Stored data:
⟨
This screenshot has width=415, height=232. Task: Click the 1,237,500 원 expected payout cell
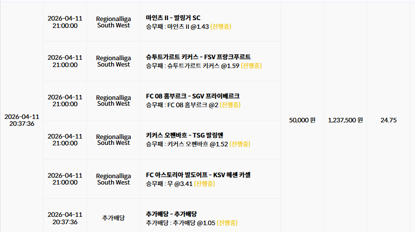[x=346, y=120]
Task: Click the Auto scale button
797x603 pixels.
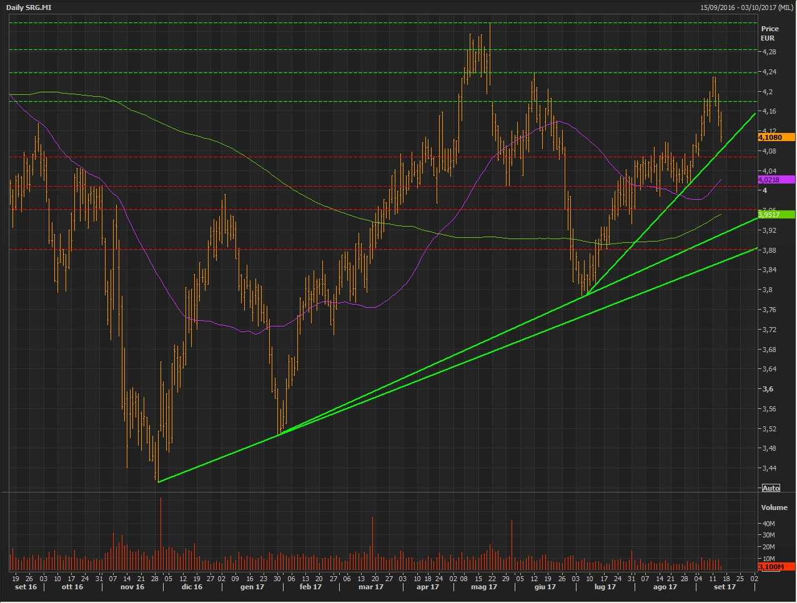Action: (771, 488)
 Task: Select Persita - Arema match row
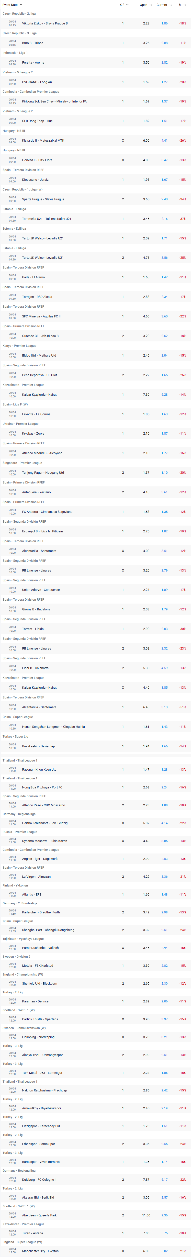95,62
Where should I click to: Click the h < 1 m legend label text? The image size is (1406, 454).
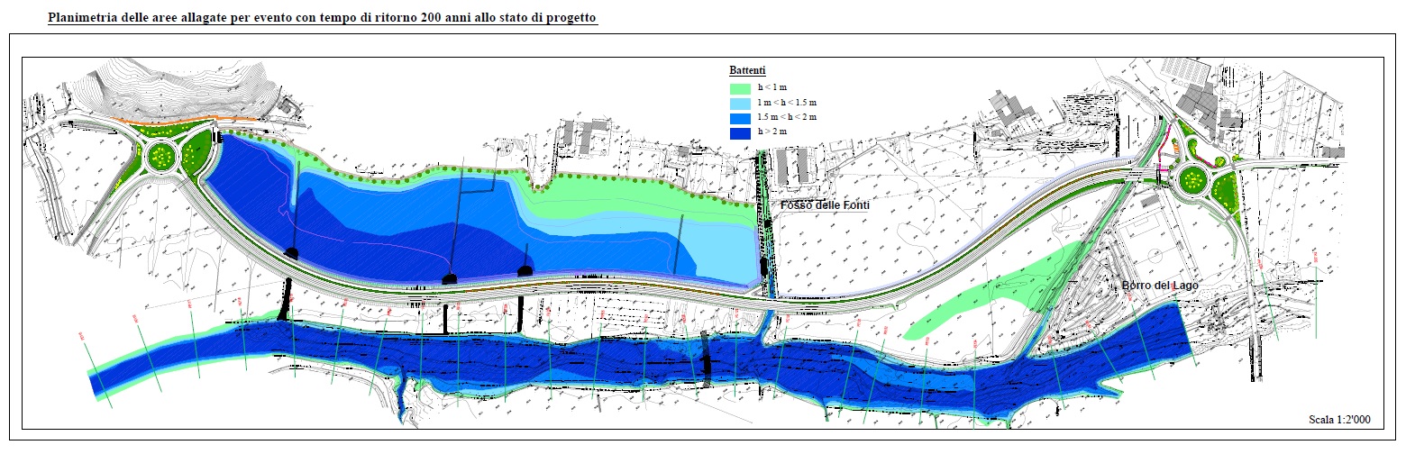point(771,88)
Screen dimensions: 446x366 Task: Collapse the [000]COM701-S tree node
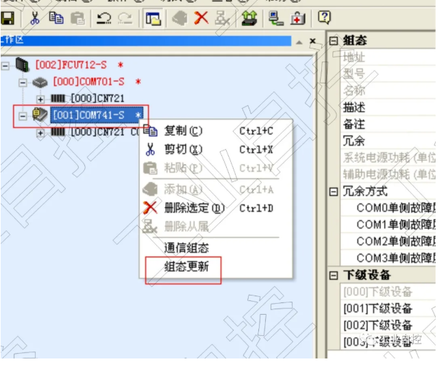coord(23,82)
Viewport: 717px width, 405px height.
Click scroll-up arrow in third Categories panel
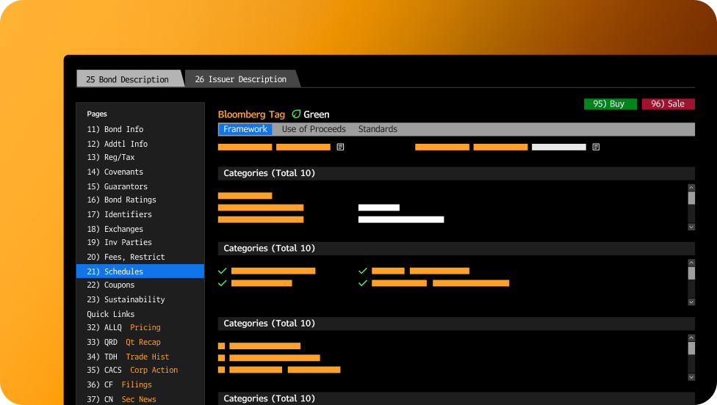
⟩
**Exercise details**
Write the records out exactly once more, leaving off the pictures.

**Output of the exercise**
This screenshot has width=415, height=232. Task: Click the 1,237,500 원 expected payout cell
[x=346, y=120]
Task: Click the Auto scale button
797x603 pixels.
Action: (771, 488)
 Task: Select Persita - Arema match row
95,62
Where should I click to: Click the h < 1 m legend label text? The image size is (1406, 454).
point(771,88)
Screen dimensions: 446x366 Task: Collapse the [000]COM701-S tree node
coord(23,82)
Viewport: 717px width, 405px height.
Click scroll-up arrow in third Categories panel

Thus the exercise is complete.